>>>
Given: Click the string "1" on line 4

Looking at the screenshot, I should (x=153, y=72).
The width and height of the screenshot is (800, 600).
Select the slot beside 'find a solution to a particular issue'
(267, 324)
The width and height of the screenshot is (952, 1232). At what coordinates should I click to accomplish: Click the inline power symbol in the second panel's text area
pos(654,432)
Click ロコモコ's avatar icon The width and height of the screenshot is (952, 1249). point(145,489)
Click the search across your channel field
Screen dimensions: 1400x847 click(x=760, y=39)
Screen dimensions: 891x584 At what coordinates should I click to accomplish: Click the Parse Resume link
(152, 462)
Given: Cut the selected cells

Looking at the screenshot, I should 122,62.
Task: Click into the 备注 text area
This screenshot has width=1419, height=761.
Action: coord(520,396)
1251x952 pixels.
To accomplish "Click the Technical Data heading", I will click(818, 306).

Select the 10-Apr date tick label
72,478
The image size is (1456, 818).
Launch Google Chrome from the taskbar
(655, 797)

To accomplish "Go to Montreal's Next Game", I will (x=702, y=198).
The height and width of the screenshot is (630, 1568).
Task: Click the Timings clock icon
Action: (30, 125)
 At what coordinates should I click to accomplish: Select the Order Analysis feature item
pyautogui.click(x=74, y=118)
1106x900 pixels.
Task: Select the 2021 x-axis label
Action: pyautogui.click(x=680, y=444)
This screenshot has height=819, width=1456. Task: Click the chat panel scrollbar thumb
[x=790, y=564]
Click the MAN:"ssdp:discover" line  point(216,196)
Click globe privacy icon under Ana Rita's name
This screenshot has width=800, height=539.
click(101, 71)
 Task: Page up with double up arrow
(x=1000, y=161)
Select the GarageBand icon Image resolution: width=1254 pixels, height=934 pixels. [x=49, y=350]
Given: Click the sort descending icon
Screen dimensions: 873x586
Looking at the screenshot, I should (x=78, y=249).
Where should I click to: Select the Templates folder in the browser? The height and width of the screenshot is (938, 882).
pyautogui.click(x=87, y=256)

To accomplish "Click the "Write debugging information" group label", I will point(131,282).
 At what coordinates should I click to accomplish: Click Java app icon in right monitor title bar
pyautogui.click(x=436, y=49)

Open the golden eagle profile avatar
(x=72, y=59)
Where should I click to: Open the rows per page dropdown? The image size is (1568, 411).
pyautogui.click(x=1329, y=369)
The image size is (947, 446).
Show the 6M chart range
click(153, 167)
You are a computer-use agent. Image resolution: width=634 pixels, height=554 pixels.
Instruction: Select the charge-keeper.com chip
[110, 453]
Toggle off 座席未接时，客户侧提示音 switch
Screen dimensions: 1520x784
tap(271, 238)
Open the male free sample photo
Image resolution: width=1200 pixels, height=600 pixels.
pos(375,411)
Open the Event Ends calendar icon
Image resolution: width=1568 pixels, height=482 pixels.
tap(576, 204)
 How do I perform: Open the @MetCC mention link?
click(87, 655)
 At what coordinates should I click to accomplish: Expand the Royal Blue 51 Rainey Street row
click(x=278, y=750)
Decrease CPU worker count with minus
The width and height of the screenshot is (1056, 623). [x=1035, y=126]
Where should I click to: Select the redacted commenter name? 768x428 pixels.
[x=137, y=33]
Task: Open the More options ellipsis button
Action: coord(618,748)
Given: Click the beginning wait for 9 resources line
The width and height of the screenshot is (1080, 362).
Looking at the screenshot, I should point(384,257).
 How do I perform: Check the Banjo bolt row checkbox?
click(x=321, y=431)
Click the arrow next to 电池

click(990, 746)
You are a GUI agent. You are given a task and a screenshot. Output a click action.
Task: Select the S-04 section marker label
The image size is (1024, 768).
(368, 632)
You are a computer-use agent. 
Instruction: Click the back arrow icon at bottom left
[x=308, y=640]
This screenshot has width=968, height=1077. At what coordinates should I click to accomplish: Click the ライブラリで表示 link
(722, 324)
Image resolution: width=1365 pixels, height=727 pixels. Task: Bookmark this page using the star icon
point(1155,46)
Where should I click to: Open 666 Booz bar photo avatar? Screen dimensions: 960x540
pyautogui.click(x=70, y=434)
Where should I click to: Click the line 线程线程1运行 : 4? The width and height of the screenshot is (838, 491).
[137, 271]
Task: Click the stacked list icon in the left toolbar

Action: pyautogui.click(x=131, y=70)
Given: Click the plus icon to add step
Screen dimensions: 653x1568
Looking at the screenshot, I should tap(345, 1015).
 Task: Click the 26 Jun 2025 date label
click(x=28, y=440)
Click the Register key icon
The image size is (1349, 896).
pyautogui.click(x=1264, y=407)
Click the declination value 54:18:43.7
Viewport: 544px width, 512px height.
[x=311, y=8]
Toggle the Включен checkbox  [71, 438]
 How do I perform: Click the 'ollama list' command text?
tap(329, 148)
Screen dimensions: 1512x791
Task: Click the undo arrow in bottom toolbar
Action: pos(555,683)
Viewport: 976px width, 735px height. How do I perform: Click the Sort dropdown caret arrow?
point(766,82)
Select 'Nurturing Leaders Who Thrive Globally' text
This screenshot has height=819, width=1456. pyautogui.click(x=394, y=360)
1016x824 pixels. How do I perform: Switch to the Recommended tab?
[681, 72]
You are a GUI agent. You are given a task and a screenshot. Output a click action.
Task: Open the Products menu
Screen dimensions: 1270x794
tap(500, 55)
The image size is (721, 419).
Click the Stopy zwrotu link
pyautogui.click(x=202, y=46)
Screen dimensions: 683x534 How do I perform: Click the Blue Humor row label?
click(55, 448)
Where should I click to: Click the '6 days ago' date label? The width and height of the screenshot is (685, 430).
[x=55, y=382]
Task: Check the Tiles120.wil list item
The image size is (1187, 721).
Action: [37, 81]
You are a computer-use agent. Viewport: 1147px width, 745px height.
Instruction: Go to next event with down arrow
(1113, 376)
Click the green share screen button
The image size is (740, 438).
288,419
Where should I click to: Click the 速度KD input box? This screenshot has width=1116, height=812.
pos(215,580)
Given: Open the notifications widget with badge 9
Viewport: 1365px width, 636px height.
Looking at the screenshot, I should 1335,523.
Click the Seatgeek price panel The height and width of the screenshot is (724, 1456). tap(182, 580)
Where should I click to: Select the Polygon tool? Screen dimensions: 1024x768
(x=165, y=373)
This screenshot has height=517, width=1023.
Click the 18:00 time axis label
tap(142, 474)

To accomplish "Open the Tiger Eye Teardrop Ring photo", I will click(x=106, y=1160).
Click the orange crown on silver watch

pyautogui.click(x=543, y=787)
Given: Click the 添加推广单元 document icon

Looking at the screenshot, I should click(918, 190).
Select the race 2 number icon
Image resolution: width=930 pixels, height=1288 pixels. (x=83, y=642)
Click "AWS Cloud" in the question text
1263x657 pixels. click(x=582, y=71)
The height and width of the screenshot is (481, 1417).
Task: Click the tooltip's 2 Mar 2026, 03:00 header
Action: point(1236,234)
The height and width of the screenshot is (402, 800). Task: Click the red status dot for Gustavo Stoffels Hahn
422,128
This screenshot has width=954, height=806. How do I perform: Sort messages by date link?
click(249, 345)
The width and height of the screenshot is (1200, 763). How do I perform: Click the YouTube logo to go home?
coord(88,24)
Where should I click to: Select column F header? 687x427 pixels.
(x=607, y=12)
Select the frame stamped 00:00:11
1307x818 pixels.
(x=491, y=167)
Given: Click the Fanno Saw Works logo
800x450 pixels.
<<<
** TASK OBJECTIVE **
Which lines above include the string "computer"? Show them.

** COMPLETED TASK **
You are a computer-use agent. Image resolution: width=634 pixels, height=554 pixels.
You are a computer-use agent. 
You are a computer-use agent. Viewport: 1147px width, 745px height.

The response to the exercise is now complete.